• AVAILABLE RECORDS:

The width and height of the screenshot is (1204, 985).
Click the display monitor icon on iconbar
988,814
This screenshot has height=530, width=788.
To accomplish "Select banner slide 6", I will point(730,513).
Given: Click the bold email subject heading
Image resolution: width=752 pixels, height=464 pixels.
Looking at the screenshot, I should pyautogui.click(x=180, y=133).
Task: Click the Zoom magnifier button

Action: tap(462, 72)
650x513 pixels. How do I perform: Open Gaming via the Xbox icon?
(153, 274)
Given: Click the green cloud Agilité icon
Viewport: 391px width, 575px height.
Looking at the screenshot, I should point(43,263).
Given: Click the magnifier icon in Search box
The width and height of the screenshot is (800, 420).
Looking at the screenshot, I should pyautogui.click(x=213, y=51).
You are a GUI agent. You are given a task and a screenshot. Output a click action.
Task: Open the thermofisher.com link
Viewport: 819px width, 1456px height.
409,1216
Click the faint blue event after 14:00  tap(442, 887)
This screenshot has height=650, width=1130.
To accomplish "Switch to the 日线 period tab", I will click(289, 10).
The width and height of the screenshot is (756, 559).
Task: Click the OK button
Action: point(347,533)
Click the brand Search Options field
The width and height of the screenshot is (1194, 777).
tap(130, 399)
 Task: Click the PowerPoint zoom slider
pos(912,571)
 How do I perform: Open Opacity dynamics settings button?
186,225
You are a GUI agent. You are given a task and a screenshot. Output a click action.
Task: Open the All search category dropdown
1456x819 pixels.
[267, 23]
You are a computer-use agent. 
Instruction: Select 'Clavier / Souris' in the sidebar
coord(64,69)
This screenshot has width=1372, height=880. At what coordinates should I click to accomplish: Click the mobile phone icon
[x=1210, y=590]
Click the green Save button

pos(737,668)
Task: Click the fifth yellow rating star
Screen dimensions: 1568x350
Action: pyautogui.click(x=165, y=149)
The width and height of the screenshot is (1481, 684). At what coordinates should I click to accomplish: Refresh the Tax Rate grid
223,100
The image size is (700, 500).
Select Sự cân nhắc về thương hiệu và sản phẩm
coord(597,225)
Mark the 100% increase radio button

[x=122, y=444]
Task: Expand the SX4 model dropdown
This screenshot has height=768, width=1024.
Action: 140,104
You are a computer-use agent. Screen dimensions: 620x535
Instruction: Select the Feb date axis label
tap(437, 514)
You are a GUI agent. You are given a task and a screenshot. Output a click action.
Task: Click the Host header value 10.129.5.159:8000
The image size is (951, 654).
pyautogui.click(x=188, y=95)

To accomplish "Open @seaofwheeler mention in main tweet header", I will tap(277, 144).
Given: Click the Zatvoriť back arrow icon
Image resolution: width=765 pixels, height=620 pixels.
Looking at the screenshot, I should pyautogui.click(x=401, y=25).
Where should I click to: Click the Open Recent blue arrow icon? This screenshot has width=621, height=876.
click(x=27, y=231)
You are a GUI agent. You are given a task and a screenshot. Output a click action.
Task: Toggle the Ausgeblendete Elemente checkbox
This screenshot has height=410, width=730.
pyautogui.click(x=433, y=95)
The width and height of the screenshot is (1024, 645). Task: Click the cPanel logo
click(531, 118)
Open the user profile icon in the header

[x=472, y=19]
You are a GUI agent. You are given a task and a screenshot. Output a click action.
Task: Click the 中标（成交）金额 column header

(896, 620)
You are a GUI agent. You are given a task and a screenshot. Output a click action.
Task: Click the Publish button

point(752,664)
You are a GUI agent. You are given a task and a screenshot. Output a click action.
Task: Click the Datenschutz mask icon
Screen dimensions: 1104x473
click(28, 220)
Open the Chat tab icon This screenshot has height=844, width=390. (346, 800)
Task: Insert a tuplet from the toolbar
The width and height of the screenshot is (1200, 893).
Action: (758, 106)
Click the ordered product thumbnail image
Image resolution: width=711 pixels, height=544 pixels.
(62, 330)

• TASK BRIEF: Using the data above, transcribe the lines that run from the line with "The width and height of the screenshot is (800, 420)." to the line with "This screenshot has height=650, width=1130.", both ends kept, and output nothing else.

• EXERCISE OUTPUT:
The width and height of the screenshot is (800, 420).
Looking at the screenshot, I should pyautogui.click(x=213, y=51).
You are a GUI agent. You are given a task and a screenshot. Output a click action.
Task: Open the thermofisher.com link
Viewport: 819px width, 1456px height.
409,1216
Click the faint blue event after 14:00  tap(442, 887)
This screenshot has height=650, width=1130.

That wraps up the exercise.